(Collected data entries)
=== Begin Enclosure ===

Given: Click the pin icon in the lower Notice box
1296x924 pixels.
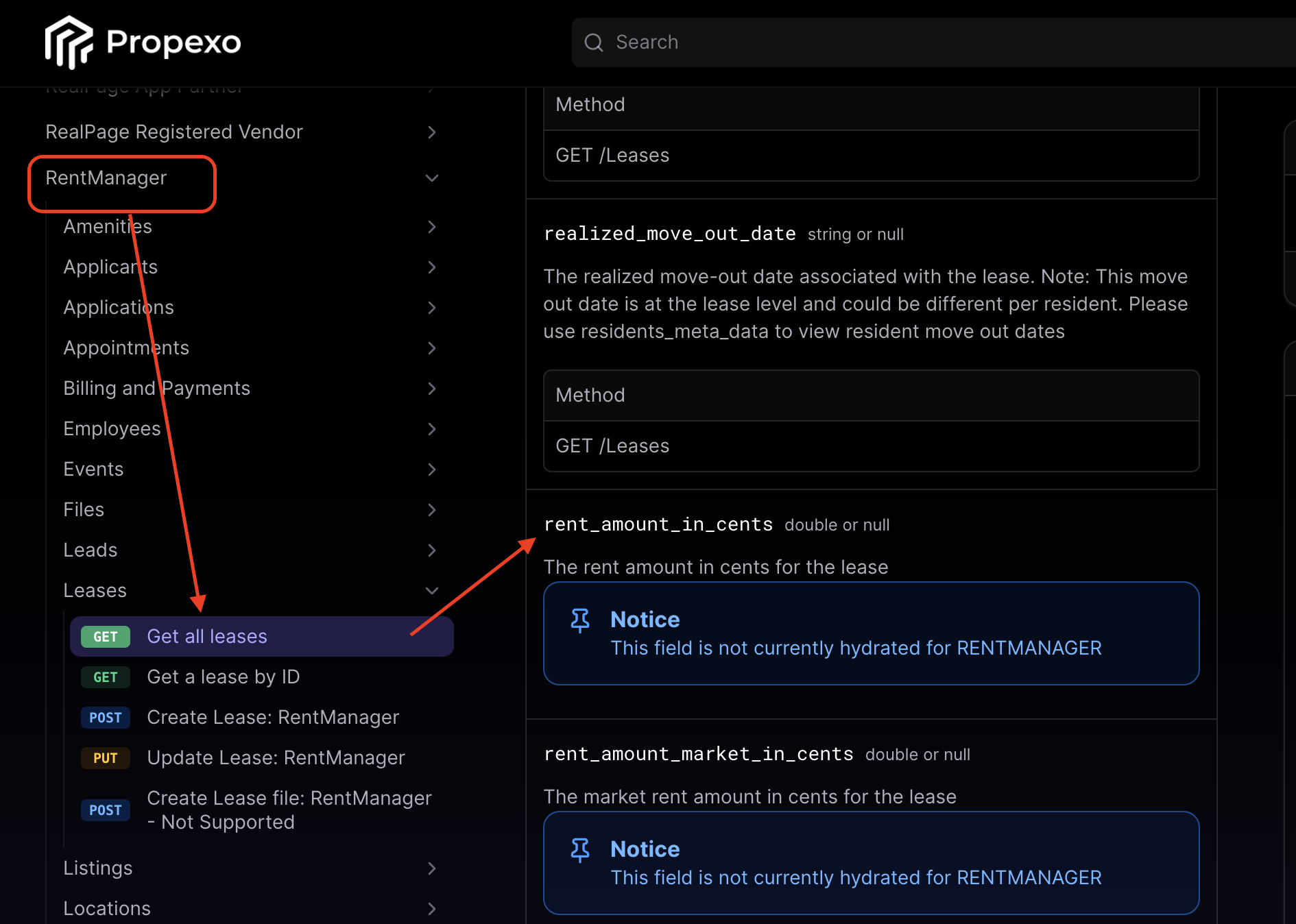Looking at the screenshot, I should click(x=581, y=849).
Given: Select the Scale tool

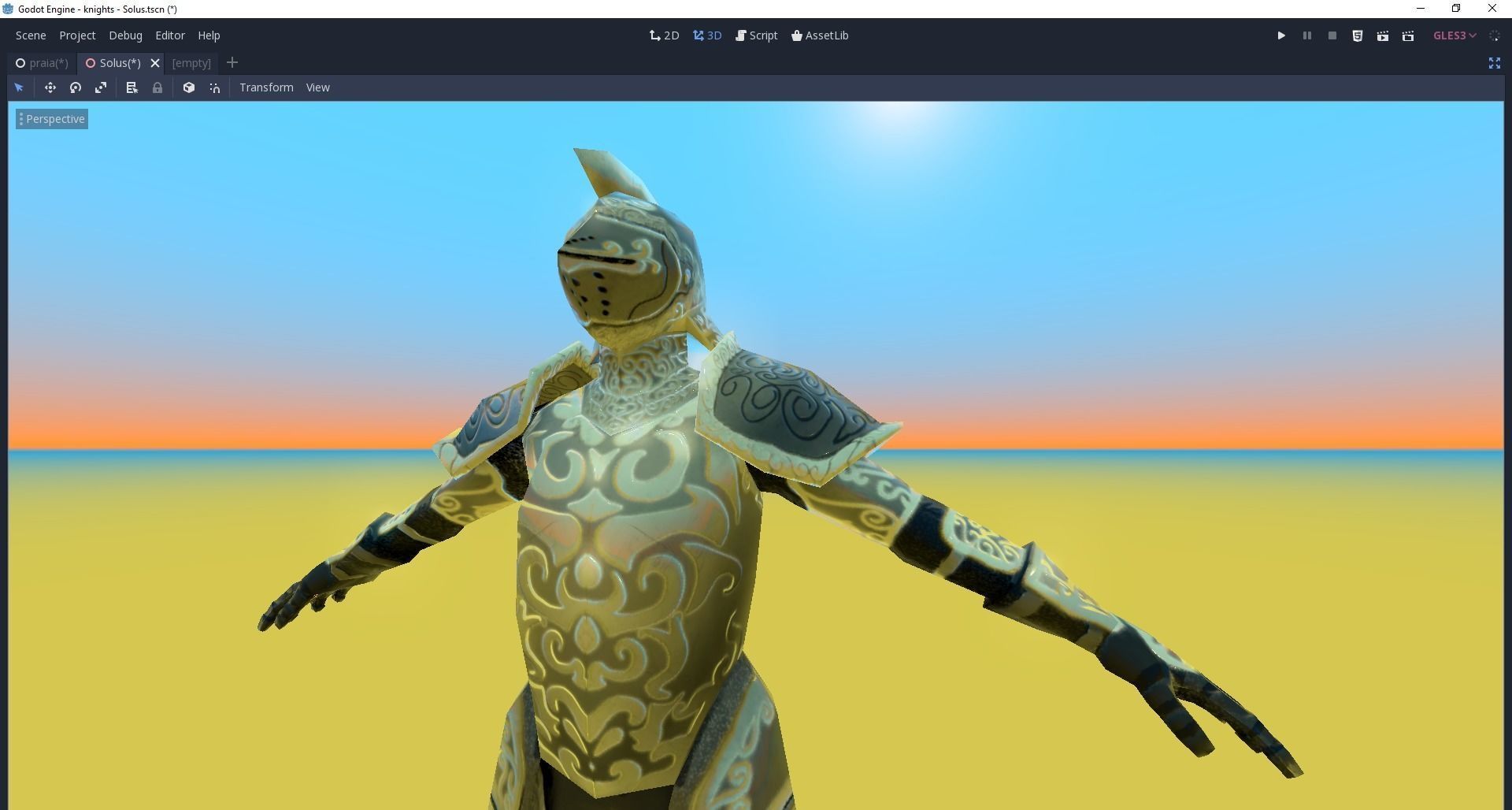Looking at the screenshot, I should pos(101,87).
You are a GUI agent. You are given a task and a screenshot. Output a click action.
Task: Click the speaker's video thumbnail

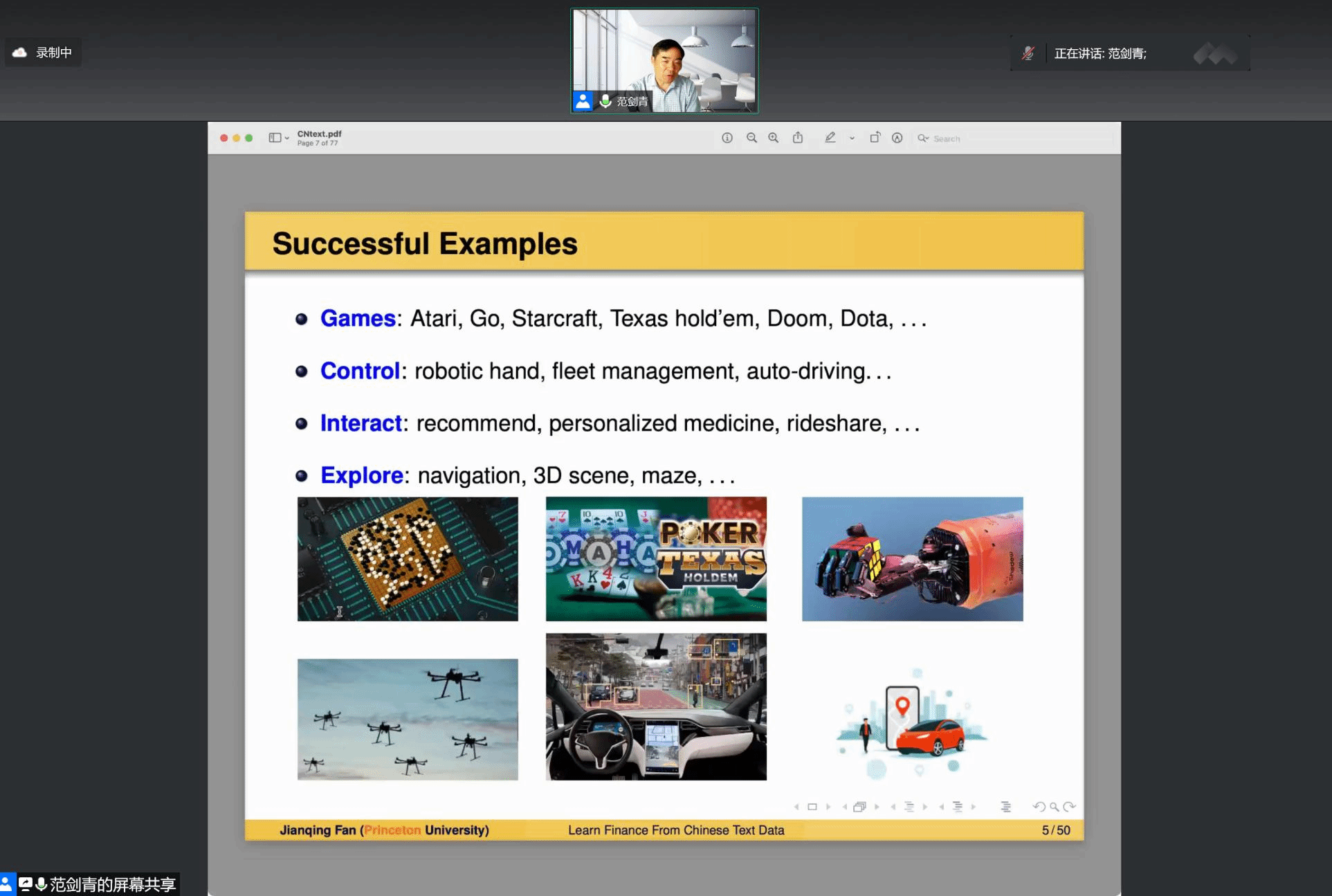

=== End Enclosure ===

:: Work to complete ::
Give again exactly the lines from the one holding "1296x924 pixels." to the final line of the records, both ends included, and nothing more. Pictures do not belong in the copy.

:: Response area ::
1296x924 pixels.
Looking at the screenshot, I should click(x=581, y=849).
Given: Select the Scale tool

Looking at the screenshot, I should pos(101,87).
You are a GUI agent. You are given a task and a screenshot. Output a click action.
Task: Click the speaker's video thumbnail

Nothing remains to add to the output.